Sometimes I just get angry about the things that have happened in my life and that is so hard for me to deal with. My mother taught me that anger was a sin. I know now that that is simply not true. Jesus got angry and he NEVER sinned, so anger can't be a sin. The bible says:
Ephesians 4:26-27 (New International Version)

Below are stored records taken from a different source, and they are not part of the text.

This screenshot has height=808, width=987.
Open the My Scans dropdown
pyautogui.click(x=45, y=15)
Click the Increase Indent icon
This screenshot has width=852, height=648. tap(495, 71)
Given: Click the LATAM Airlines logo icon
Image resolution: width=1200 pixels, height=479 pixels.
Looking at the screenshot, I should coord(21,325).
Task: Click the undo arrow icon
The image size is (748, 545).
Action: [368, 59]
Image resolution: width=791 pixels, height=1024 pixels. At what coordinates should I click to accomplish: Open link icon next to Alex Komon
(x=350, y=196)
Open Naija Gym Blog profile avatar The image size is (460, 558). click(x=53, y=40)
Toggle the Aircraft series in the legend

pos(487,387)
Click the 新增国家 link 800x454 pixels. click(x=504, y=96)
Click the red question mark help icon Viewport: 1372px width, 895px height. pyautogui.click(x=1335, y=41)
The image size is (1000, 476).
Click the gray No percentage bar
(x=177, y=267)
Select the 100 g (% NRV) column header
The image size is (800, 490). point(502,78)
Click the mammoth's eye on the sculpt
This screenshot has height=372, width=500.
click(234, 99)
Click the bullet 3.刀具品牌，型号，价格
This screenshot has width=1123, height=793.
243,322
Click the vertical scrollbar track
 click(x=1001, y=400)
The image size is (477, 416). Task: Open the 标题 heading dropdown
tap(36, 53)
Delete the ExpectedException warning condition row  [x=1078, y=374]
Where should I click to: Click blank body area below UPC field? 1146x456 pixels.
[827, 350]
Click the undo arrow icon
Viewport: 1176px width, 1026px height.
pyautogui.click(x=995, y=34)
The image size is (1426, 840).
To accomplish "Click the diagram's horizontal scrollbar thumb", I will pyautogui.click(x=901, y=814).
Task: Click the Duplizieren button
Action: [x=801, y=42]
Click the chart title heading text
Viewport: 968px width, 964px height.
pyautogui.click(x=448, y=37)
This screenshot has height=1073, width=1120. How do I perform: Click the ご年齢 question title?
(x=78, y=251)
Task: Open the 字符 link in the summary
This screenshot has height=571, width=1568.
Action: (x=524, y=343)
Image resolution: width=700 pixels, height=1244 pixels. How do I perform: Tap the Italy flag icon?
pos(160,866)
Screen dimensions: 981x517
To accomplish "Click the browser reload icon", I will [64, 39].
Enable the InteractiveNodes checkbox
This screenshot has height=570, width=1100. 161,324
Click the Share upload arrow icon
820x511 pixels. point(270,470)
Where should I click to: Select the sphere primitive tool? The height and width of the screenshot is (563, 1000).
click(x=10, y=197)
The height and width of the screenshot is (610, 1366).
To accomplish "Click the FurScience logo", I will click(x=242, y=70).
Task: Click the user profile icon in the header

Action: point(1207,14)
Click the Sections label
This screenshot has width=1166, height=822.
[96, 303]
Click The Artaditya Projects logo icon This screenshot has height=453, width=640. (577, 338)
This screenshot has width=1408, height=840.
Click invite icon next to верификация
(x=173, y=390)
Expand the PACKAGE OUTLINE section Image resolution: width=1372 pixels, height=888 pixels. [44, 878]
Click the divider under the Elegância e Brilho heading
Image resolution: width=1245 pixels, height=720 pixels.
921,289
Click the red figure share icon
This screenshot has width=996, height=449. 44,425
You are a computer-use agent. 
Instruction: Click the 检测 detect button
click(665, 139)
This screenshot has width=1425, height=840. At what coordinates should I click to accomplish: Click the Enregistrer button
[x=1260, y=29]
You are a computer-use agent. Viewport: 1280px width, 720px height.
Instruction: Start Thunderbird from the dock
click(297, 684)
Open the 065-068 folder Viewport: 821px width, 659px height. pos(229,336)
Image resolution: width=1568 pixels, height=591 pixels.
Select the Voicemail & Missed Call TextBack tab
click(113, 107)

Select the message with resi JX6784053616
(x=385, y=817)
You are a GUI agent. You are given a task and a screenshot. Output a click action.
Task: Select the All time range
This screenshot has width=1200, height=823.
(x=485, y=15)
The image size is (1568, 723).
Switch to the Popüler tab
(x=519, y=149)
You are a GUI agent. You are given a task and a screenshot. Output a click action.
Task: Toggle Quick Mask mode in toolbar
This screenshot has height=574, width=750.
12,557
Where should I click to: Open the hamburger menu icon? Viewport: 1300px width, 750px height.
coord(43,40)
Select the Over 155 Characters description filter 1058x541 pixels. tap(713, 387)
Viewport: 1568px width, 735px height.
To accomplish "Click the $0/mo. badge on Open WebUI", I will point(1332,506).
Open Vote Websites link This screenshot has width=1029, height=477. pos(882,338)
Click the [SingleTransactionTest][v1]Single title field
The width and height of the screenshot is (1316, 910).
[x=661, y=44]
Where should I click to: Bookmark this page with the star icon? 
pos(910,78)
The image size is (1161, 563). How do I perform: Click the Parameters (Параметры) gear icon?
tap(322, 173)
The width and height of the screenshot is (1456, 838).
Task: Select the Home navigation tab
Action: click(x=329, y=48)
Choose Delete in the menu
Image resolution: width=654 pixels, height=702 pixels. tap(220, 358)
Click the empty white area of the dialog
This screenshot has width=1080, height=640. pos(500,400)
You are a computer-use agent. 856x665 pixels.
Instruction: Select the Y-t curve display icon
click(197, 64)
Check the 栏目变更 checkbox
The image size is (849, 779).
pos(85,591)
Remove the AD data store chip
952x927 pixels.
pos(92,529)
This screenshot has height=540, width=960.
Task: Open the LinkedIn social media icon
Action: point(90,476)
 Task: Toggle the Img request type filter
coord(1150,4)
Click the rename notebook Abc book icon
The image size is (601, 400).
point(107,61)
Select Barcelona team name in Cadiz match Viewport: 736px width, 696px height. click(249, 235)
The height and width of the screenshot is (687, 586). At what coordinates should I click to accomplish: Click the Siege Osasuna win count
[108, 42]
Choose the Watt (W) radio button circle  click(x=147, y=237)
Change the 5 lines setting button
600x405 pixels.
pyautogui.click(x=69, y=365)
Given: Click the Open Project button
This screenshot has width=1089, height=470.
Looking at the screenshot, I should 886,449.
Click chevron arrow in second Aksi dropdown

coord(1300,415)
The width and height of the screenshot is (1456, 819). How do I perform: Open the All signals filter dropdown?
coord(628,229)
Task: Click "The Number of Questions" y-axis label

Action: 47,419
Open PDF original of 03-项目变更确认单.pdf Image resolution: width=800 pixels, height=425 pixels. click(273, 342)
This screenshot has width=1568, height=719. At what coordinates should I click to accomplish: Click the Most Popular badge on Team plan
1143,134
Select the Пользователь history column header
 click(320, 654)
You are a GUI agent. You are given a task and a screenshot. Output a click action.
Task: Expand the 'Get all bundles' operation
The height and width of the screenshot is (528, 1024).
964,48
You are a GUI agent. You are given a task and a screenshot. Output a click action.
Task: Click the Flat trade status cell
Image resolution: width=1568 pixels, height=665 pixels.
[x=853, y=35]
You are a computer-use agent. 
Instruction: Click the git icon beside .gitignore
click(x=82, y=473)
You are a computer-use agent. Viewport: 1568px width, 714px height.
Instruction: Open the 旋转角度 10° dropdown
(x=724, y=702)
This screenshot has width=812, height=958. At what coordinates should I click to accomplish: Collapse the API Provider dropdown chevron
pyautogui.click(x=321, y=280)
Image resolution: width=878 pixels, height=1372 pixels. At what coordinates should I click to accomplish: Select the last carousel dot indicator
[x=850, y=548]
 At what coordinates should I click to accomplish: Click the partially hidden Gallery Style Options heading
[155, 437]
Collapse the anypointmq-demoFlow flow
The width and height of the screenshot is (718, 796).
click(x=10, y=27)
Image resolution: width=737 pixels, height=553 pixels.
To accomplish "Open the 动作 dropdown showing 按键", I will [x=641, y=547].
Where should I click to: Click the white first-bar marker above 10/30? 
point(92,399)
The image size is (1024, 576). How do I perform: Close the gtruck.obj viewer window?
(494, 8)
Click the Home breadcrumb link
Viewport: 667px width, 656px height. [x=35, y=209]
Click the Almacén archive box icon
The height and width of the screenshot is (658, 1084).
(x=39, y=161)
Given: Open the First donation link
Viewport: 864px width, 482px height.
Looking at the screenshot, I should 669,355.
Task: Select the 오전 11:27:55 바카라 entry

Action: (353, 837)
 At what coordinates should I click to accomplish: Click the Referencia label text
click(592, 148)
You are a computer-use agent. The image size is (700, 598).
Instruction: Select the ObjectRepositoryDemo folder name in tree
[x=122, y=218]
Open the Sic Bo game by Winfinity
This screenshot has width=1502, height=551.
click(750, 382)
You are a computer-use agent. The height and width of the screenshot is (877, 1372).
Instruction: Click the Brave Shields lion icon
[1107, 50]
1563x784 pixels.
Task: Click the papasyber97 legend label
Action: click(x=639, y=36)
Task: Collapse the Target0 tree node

26"In your anger do not sin" Do not let the sun go down while you are still angry, 27and do not give the devil a foothold.
Or
Ephesians 4:26-27 (King James Version)
26Be ye angry, and sin not: let not the sun go down upon your wrath:
27Neither give place to the devil.
So it's not a sin to just be angry, as long as you don't let your anger cause you to sin, giving the devil a foothold in your life. Still I struggle in myself when I am angry. It's like I can't get rid of that part of me that believed it was wrong to even be angry at all.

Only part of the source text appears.